Its a joke to you, well I live in the T.B area and It is here I have seen it in deer that have been shot here, last year I know 4 people that had shot deer with visable T.B present, including the hunter who contracted it when he cut himself while dressing it, he had to endure 6 operations on his hand and continued taking antibiotics for the entire year. he is doing good though, but tell him it is a joke! not a joke here, maybe it has been in the herd for many years, but if we don't get it under control now there will not be a safe herd to hunt. 
Yes I know the deer numbers are down, really down i have not taken a deer here for 3 years, we use to drive around shining and see 100s of deer in the feilds at night, well now we do it and see 20 total, if you talk to the old timers around here that have lived here all their life they will say they can remember a time when the deer around here were almost non-existant, so it seems that this is a cycle, and the deer are very over hunted, and just because they sell unlimited permits, or multiple tags, the choice is ours, we don't have to shoot all the deer. the deer herd will rebound, and the T.B may always be here, but maybe not so abundant in the future.


----------



## marty (Jan 17, 2000)

Here's some facts for you I spoke to a CO who stated that 90% of the county still baits. If so shouldn't TB rates skyrockect???  

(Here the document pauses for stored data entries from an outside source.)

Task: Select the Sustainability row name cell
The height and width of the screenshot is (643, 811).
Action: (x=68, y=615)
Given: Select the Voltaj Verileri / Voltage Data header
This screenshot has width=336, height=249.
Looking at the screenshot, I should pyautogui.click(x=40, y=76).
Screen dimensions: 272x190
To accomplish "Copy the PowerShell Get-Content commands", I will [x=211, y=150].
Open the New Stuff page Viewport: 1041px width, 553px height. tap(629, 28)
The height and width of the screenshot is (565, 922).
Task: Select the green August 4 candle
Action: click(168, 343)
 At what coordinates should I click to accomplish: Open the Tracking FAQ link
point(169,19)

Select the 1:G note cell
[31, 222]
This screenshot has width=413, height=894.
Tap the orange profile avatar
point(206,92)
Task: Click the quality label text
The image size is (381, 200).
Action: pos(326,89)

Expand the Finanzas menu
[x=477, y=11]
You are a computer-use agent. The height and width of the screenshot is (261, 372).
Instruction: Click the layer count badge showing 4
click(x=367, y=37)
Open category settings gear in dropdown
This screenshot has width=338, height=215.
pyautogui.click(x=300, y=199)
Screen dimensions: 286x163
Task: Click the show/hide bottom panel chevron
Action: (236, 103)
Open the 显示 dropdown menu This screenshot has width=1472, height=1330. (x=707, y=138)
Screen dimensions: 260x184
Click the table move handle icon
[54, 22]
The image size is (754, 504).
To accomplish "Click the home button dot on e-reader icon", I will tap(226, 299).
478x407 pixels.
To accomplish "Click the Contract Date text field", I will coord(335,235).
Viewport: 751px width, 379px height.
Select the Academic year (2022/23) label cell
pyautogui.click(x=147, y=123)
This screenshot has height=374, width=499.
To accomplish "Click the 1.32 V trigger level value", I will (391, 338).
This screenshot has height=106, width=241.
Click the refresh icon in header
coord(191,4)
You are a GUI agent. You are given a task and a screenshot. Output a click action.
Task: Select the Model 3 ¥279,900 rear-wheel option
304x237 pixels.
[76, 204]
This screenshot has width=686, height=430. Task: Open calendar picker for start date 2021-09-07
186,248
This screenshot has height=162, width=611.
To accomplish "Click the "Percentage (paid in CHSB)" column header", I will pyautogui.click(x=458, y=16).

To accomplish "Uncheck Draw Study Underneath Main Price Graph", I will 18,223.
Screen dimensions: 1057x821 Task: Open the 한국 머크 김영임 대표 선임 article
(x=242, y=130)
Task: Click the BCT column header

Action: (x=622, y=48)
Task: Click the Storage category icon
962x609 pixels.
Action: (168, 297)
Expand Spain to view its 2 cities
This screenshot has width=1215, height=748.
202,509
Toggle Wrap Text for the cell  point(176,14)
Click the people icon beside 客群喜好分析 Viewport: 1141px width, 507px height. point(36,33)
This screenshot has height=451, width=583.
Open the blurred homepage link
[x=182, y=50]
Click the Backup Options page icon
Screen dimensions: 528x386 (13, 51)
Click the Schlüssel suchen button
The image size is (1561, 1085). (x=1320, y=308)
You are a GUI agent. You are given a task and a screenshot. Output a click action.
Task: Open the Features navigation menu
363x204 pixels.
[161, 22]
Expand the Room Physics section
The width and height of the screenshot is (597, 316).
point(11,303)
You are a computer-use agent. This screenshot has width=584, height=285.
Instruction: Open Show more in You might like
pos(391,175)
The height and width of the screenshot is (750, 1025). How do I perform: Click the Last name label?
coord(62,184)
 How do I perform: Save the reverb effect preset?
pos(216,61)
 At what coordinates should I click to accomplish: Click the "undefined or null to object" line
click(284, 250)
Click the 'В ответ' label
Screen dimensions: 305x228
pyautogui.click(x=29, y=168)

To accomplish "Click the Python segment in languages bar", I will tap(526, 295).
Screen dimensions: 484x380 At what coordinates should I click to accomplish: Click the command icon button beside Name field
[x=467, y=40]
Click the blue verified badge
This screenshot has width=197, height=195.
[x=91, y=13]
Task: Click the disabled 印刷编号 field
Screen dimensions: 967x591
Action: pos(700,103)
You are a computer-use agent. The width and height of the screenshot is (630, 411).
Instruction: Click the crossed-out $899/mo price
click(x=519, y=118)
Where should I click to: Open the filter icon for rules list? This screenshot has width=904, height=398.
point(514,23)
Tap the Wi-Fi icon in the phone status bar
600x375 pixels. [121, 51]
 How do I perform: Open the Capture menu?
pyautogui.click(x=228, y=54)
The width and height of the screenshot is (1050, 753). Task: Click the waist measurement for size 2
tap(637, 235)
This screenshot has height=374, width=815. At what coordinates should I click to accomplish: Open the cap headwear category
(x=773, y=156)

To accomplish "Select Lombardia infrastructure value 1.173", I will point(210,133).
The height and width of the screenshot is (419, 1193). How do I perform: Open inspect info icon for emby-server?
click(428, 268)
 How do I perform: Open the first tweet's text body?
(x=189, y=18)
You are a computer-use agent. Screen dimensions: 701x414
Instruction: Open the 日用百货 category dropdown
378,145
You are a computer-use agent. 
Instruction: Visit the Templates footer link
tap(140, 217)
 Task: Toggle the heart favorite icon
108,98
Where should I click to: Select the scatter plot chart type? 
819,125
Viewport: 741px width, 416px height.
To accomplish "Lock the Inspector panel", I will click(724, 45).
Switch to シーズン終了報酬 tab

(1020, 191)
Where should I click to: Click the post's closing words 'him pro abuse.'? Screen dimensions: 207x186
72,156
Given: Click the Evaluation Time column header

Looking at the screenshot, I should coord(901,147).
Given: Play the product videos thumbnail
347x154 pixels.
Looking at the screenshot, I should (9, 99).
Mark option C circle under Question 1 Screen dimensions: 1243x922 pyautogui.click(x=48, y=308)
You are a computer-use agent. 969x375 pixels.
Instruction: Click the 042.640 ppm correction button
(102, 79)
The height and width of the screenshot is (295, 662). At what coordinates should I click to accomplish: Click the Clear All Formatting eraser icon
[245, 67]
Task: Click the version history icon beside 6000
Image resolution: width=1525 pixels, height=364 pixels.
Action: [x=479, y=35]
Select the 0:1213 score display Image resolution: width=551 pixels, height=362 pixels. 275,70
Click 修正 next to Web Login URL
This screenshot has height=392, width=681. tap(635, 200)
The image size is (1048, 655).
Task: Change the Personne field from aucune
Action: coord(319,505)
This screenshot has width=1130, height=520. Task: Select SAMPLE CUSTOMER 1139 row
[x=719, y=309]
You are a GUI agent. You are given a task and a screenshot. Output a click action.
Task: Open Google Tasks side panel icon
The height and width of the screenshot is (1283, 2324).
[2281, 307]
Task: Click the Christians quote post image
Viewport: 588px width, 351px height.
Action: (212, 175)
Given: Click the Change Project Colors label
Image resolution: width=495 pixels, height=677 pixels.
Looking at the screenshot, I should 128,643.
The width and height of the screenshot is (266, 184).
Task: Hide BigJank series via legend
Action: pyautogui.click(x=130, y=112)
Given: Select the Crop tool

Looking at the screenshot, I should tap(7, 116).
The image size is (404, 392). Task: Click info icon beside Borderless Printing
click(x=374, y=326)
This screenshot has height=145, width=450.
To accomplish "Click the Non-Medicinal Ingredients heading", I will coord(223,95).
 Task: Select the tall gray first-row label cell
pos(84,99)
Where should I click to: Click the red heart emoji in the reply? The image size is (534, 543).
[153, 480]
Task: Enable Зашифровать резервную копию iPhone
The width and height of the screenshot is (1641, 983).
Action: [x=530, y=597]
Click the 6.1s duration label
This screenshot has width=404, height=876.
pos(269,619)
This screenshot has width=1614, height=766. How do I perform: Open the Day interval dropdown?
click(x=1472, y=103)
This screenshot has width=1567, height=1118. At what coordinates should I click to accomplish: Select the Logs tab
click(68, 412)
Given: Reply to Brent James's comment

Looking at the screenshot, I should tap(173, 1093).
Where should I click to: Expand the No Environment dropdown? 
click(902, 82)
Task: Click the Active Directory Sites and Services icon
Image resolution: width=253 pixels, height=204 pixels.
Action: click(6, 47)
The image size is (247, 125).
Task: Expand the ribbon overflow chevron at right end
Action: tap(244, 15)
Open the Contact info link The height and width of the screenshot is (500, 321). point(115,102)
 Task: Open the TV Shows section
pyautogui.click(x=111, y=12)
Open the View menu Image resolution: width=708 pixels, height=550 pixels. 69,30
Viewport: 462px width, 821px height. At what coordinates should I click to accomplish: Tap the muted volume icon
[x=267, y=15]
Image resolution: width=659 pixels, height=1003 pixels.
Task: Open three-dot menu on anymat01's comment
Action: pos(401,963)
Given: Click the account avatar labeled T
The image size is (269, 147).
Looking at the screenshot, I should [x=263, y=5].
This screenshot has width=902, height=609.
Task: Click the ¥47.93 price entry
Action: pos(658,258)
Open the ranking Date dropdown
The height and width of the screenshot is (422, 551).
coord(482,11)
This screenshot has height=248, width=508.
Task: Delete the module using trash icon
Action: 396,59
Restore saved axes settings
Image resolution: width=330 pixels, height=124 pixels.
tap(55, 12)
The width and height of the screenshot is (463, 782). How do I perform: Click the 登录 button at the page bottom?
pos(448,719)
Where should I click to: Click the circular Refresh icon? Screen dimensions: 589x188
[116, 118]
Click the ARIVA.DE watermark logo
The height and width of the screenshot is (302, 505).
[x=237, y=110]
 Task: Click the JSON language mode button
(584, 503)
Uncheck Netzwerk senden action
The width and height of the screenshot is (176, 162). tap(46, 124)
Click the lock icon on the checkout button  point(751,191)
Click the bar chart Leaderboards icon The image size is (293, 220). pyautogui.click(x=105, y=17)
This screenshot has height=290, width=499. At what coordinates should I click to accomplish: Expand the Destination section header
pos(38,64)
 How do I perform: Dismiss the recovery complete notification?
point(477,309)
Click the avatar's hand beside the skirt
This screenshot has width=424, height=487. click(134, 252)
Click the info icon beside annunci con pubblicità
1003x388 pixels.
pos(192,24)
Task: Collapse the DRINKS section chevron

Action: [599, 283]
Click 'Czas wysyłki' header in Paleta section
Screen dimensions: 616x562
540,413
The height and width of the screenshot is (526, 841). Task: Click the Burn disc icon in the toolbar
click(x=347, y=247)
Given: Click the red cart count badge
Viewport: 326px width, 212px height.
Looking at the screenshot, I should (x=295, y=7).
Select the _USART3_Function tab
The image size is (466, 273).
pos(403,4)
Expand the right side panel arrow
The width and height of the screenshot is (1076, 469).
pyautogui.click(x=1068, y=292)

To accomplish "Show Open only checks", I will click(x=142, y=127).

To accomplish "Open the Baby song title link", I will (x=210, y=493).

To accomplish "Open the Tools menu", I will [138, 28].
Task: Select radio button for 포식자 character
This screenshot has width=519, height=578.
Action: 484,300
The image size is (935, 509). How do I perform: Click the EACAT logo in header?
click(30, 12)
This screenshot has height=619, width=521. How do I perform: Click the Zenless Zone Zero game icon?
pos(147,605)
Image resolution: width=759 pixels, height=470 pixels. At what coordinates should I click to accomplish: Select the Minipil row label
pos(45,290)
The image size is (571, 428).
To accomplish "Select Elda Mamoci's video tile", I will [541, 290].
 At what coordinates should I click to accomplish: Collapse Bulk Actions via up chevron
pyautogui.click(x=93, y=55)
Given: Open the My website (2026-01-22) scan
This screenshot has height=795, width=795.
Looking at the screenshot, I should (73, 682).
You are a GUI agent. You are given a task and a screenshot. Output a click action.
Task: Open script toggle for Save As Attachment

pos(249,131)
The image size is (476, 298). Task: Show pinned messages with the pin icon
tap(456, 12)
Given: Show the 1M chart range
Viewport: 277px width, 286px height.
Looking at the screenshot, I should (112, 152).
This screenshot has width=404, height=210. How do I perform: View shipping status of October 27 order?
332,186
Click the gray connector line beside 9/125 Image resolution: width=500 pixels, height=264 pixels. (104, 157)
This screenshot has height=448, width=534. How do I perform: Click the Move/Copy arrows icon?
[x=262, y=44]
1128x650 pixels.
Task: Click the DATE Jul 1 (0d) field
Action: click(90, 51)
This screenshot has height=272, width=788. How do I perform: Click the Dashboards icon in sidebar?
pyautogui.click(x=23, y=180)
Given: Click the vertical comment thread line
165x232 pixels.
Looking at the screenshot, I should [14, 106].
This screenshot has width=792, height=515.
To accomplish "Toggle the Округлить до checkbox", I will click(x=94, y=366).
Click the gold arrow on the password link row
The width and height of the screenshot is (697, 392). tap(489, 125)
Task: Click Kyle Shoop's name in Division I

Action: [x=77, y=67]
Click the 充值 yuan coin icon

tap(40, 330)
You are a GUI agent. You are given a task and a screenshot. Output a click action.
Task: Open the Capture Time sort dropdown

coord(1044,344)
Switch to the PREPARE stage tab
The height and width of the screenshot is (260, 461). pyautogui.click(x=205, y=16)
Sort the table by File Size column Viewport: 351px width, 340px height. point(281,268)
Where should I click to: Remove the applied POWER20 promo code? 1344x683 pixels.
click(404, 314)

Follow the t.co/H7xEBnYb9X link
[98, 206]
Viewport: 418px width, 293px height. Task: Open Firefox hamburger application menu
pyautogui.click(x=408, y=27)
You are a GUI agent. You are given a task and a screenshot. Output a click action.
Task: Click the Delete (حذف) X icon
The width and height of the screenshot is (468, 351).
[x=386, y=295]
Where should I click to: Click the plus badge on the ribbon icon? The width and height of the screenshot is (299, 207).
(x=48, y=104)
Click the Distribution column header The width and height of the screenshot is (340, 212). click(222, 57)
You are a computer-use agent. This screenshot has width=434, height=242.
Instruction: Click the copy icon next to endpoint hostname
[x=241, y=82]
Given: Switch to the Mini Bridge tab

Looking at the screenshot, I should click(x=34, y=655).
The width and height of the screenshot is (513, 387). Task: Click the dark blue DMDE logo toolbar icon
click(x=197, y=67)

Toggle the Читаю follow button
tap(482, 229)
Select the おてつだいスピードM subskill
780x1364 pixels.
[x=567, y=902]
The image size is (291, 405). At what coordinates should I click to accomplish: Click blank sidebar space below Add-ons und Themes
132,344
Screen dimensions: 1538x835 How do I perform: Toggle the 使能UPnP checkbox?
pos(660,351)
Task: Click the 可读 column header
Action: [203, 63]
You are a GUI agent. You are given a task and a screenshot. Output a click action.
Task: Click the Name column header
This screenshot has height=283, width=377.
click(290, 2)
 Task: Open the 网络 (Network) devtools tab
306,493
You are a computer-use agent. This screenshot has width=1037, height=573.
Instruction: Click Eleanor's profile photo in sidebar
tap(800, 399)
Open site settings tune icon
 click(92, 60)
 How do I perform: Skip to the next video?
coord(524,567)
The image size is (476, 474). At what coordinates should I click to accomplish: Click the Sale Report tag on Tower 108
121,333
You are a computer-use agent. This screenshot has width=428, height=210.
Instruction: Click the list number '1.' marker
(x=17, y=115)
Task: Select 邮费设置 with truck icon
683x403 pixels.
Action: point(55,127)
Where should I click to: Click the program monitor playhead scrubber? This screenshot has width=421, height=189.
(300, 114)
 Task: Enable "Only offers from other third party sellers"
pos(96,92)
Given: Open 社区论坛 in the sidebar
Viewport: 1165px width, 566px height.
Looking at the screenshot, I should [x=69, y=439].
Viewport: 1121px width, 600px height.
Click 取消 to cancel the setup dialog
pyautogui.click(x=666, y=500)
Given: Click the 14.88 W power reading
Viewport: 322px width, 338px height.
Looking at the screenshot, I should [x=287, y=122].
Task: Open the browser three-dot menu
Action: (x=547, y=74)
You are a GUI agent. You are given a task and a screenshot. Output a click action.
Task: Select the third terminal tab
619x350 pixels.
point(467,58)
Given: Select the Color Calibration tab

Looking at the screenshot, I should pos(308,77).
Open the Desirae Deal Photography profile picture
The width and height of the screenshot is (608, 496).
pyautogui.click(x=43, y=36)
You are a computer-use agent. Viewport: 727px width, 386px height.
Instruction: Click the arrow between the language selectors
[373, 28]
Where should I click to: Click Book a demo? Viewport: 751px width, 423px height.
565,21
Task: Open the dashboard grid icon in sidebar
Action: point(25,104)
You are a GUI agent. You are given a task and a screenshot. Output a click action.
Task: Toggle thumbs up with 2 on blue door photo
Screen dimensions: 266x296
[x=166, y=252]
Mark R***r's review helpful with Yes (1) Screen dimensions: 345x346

Another thing I've been looking on the web but maybe Jean will know this one. " Has there ever been a sucessfull eradication of TB in the wild?? If so where?

One more to chew on. Texas has a gallizion more cattle than the TB zone and believe me they feed/bait big time. How come Texas doesn't have TB and why don't they test their deer herd to make sure??

Any input Jean??.........Marty


----------



## east bay ed (Dec 18, 2002)

bugg,
i live here also and i have lived here as long as this latest round of tb has been a issue. i say latest because as we all know tb was in the cattle back in the 50's. most likley was never actually eradicated.
to most people i meet and talk to tb is a joke, especially the dnr's plan to eradicate it. maybe a sad joke but a joke all the same. 

the majority of hunters still bait and the goverment knows about it. they can not stop it now and most likley will never stop it. fact is the only person i know that doesn't bait is me. how stupid am i.
i have not herd any numbers yet this year and do not expect to see anything until january.


----------



## marty (Jan 17, 2000)

east bay ed said:


> bugg,
> 
> 
> the majority of hunters still bait and the goverment knows about it. they can not stop it now and most likley will never stop it. fact is the only person i know that doesn't bait is me. how stupid am i
> ...


----------



## limige (Sep 2, 2005)

if tb was such a problem why don't the dnr fly around in choppers (or sleds) and nail every deer they can find, i mean, if it's really that serious and out of control. don't tell me they can't either because thats exactly what they plan to do north of midland where the wild boar got loose. i spoke to a CO a few weeks ago about that.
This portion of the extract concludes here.